The pioneers deal with the elements and occasional raids, but after hostile Pawnees drive off their spare horses, they realize they may not make it to the Oregon Territory. While stopping at Fort Laramie, the pioneer children make friends with Sioux children. After the Sioux chief's son is injured in an accident, Doc Grayson helps heal him, earning the trust of the Sioux. As the story ends, the Sioux warriors escort the wagon train safely through Pawnee territory.

== Cast ==
- Fess Parker as John 'Doc' Grayson
- Kathleen Crowley as Laura Thompson
- Jeff York as Hank Breckenridge
- David Stollery as Dan Thompson
- Sebastian Cabot as Bissonette
- George Reeves as James Stephen
- Doreen Tracey as Bobo Stephen
- Morgan Woodward as Obie Foster
- Barbara Woodell as Mrs. Stephen
- Iron Eyes Cody as Many Stars
- John War Eagle as Wolf's Brother
- Anthony Numkena as Little Thunder
- Cubby O'Brien as Jerry Stephen
- Karen Pendleton as Myra Thompson
- Tommy Cole as Jim Stephen
- Jane Liddell as Ruth Benjamin
- Leslie Bradley as Spencer Armitage
- Jon Locke as Ed Benjamin

Additionally, several actors appear in the film uncredited. They include: Max Wagner as a Wagon man; Chuck Courtney as a Wagon man, Gertrude Astor as a Wagon woman, Eddie Little Sky as a Pawnee Indian, and Carl Mathews as an Indian.

== Songs ==
- Westward Ho the Wagons! - lyrics by Tom Blackburn and music by George Bruns
- The Ballad of John Colter - lyrics by Tom Blackburn and music by George Bruns
- Wringle Wrangle - written by Stan Jones
- "I'm Lonely, My Darlin'" (based on Green Grow the Lilacs, traditional) - lyrics by Fess Parker and music arrangement by George Bruns
- Pioneer's Prayer (from The Vanishing Prairie) - lyrics by Hazel "Gil" George and music by Paul Smith

==Production==
Fess Parker stars in the film, which also features the last big-screen appearance of George Reeves. It was released on videotape in 1986 and on March 18, 1997. The film was shot in Janss Conejo Ranch, now known as Wildwood Regional Park in Thousand Oaks, California. Four Mousketeers from the "Mickey Mouse Club" were in the film: Tommy Cole, Doreen Tracey, Cubby O'Brien, and Karen Pendleton.

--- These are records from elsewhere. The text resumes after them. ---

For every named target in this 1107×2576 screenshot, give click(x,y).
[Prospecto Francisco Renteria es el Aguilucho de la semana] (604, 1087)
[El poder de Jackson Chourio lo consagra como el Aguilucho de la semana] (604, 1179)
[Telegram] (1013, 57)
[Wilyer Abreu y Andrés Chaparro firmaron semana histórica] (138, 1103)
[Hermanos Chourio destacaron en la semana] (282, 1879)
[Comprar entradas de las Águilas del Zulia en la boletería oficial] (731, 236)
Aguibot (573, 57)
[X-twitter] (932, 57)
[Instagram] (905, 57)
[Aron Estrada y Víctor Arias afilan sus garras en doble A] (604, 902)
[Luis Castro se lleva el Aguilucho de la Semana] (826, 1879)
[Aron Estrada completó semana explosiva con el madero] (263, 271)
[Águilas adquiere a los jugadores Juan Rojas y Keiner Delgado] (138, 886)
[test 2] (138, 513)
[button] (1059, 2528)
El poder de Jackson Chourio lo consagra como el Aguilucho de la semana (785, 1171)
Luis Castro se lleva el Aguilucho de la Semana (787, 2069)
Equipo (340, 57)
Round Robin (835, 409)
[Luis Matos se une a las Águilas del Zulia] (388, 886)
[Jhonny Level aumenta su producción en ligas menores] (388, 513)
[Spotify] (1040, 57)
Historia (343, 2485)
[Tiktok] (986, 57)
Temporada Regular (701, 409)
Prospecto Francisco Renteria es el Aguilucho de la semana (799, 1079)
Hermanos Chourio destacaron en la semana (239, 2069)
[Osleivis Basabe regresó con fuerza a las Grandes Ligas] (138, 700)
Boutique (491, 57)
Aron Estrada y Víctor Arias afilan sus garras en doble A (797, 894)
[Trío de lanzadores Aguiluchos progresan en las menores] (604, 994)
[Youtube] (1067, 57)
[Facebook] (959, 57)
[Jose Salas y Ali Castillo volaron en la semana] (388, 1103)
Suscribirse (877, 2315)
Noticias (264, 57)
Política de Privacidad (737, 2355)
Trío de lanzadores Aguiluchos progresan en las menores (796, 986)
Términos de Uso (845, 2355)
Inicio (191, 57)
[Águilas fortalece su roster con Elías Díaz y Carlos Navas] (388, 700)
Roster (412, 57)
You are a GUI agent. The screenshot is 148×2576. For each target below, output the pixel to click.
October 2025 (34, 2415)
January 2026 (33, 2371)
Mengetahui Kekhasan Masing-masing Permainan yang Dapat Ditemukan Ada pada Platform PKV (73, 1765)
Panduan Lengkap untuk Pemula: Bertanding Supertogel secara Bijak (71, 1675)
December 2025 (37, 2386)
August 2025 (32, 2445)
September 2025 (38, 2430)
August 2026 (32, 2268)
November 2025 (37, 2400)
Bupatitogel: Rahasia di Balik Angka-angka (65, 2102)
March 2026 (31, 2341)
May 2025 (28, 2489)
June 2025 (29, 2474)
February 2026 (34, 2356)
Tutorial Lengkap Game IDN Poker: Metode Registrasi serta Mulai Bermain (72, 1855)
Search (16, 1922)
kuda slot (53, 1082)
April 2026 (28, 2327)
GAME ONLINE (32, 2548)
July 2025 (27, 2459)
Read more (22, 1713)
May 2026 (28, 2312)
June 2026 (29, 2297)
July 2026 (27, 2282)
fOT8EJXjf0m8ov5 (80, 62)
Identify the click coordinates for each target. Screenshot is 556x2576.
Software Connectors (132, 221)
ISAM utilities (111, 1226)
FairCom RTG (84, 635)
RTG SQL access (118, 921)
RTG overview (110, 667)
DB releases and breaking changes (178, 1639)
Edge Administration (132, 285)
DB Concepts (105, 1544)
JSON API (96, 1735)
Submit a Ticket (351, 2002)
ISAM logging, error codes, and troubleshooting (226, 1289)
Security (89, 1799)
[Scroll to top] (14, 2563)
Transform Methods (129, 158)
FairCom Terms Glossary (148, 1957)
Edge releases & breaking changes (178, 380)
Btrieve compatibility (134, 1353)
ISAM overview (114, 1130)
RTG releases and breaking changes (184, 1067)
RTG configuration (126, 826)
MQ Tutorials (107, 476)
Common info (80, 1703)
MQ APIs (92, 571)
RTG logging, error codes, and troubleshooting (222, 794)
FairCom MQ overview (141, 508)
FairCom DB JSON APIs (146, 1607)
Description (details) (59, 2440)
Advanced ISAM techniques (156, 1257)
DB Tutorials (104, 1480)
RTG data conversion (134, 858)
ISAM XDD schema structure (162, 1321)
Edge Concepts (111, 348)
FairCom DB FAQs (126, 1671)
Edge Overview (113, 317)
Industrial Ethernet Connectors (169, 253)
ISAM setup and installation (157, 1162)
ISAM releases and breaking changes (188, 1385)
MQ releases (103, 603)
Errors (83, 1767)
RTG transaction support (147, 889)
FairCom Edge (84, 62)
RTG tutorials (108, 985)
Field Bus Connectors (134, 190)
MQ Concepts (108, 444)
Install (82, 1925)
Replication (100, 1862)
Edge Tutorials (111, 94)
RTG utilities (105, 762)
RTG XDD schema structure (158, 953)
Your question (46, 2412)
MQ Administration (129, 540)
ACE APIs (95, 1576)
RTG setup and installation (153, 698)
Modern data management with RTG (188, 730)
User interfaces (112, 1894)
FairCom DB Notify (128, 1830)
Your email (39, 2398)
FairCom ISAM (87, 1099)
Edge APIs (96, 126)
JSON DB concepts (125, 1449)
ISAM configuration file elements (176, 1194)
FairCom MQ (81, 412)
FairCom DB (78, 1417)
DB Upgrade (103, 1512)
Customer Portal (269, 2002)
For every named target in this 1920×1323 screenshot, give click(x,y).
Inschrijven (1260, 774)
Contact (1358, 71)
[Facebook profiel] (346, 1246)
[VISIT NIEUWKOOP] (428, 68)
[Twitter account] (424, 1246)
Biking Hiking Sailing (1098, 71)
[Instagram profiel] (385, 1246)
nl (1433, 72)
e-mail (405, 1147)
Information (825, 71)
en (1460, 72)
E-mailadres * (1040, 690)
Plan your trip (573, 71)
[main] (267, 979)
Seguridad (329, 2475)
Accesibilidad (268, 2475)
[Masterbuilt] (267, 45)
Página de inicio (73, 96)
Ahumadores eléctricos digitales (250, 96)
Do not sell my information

The film was only a moderate success, and received mixed reviews. Fess Parker's version of the song "Wringle Wrangle" from the film was released as a single.

==Reception==
Variety noted: "Cinemascope treatment allows a vast panorama against which to limn the simple, yet stirring, narrative, and there's the marquee lure of Fess Parker for the younger trade particularly." Harrison's Reports wrote: "Set against highly impressive outdoor backgrounds and beautifully photographed in CinemaScope and Technicolor, this Walt Disney live-action western should go over well with the family trade, particularly the youngsters, for children play an important part in the proceedings." The Monthly Film Bulletin wrote: "Walt Disney's latest western adventure contains neither the excitement, the good humour nor the high spirits of his Davy Crockett films. There is a sense of strain; the humour hangs heavy; the action and its outcome is always predictable. The undaunted Fess Parker, however, remains as resolute as ever, and sings with the same charm and style."